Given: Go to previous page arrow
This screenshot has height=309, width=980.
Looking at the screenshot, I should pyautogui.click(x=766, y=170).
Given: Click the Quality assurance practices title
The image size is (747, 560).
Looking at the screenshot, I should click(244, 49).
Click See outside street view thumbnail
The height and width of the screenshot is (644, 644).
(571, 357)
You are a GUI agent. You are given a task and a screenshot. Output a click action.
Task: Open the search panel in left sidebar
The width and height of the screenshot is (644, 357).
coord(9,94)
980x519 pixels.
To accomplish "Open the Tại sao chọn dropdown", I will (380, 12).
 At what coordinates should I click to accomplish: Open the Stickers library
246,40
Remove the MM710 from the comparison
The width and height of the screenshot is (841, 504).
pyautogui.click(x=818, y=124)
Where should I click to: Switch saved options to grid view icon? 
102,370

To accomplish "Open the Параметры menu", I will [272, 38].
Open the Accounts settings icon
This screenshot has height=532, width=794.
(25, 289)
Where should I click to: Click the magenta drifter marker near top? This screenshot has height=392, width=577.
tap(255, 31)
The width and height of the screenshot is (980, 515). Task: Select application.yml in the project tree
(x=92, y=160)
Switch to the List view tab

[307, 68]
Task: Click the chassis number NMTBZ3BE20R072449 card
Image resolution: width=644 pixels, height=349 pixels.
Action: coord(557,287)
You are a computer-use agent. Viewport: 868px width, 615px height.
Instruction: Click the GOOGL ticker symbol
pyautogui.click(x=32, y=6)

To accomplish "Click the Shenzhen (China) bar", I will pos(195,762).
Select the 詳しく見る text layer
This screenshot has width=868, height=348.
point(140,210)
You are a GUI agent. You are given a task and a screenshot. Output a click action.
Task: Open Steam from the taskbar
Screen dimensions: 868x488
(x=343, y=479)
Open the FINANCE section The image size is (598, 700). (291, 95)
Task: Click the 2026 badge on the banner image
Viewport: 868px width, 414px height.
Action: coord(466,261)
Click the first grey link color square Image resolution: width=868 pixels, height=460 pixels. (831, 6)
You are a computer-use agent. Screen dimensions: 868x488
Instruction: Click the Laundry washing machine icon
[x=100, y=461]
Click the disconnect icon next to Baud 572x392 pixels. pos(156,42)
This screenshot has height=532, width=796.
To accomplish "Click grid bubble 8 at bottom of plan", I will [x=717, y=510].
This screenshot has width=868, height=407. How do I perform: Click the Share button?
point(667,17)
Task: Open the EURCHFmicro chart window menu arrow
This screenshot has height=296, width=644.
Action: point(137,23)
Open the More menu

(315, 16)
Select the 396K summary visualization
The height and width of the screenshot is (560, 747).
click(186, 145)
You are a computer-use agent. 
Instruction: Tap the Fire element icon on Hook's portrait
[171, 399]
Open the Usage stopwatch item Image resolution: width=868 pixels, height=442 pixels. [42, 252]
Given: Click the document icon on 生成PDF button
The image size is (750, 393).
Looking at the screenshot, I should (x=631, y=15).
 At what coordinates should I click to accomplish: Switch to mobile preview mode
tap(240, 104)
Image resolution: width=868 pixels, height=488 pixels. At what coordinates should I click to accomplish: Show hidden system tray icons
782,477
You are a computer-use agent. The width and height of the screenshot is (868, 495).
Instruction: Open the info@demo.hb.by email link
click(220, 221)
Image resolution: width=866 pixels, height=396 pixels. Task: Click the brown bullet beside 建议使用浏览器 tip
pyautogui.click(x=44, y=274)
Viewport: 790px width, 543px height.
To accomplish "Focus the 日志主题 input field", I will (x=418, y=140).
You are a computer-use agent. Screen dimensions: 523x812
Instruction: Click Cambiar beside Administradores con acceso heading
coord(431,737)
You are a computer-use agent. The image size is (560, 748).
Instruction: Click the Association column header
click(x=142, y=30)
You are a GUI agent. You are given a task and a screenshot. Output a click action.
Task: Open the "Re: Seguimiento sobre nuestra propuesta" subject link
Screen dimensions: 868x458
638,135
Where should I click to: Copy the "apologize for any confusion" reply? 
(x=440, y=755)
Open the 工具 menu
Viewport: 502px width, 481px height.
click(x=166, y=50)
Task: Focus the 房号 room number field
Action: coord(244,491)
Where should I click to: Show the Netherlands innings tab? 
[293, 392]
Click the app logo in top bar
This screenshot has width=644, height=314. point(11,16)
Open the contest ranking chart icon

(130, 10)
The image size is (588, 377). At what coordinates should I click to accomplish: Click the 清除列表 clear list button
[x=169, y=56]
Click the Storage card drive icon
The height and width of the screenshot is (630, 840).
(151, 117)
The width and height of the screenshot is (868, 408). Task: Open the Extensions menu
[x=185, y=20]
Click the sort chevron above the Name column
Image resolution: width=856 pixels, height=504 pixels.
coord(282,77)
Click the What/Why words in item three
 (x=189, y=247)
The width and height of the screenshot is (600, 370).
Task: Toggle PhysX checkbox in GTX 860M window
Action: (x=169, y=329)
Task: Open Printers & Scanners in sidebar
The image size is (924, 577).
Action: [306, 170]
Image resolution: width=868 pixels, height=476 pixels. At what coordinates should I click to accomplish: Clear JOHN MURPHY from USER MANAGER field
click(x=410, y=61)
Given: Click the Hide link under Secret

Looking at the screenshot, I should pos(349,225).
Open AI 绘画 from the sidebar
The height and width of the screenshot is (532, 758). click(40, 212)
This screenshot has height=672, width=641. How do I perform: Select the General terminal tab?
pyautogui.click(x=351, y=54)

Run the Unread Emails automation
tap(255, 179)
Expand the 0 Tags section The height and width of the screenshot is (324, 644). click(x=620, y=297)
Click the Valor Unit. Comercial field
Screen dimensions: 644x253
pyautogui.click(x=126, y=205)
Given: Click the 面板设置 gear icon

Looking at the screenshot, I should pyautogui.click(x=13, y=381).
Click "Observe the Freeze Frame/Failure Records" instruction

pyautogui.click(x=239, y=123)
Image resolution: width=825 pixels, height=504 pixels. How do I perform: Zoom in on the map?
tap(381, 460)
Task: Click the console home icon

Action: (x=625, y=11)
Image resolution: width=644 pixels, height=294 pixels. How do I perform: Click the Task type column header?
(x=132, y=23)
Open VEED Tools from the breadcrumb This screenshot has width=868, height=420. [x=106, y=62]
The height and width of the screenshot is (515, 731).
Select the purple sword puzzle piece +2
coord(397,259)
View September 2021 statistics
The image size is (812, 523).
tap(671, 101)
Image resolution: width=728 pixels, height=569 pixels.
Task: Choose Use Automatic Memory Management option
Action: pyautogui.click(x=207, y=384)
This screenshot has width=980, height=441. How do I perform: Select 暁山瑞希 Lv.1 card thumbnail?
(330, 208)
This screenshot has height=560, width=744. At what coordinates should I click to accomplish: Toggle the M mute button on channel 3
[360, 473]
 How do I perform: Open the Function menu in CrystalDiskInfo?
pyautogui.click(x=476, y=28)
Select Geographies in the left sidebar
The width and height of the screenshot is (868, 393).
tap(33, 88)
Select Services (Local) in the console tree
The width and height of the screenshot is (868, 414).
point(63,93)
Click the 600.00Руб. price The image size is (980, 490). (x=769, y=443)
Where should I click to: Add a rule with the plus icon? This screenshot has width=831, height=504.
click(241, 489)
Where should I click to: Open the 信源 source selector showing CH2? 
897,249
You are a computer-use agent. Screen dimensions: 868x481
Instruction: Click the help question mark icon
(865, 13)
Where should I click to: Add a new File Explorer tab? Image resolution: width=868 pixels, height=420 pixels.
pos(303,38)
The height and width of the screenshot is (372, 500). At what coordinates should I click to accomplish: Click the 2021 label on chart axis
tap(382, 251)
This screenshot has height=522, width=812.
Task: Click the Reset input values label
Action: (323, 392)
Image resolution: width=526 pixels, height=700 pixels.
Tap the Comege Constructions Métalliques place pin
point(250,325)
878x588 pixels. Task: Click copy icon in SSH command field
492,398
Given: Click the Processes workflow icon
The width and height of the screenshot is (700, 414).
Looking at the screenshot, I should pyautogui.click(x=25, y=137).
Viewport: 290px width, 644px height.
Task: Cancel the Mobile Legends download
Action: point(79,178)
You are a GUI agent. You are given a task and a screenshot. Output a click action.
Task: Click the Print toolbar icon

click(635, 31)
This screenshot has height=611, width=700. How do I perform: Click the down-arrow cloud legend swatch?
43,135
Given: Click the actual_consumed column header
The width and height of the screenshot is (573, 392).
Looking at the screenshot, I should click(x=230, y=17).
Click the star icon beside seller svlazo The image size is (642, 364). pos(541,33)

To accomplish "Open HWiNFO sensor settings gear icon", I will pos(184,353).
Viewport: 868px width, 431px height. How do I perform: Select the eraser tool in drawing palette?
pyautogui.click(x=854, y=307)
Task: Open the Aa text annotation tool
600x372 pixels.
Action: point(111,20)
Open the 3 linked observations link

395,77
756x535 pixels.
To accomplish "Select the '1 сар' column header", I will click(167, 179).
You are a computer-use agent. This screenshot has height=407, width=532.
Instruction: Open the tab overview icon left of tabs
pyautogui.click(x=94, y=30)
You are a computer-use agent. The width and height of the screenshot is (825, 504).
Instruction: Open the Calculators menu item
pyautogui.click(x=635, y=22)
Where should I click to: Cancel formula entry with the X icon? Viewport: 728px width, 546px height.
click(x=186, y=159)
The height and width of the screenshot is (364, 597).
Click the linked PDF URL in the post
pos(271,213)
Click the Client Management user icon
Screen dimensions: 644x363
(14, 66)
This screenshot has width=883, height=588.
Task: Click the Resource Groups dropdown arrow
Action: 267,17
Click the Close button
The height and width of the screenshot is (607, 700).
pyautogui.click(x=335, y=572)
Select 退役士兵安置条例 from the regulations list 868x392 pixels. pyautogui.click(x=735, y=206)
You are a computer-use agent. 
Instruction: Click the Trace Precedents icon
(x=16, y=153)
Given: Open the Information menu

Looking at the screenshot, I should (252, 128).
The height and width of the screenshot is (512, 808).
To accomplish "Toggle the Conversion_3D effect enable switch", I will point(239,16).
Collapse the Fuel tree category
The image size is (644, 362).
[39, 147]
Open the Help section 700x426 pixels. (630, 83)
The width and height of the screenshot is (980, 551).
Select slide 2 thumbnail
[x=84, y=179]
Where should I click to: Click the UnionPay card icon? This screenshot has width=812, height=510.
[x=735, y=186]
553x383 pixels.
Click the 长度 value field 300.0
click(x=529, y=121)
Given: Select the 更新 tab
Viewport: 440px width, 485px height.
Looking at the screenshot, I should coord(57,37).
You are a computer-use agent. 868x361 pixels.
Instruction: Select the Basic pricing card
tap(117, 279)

● ● ● ●

Exercise brief
Render the listing as a JSON list of strings, one per line with blank lines omitted, from the line with "View September 2021 statistics" up to and including the line with "Action: pyautogui.click(x=207, y=384)".

Correct answer
[
  "View September 2021 statistics",
  "The image size is (812, 523).",
  "tap(671, 101)",
  "Image resolution: width=728 pixels, height=569 pixels.",
  "Task: Choose Use Automatic Memory Management option",
  "Action: pyautogui.click(x=207, y=384)"
]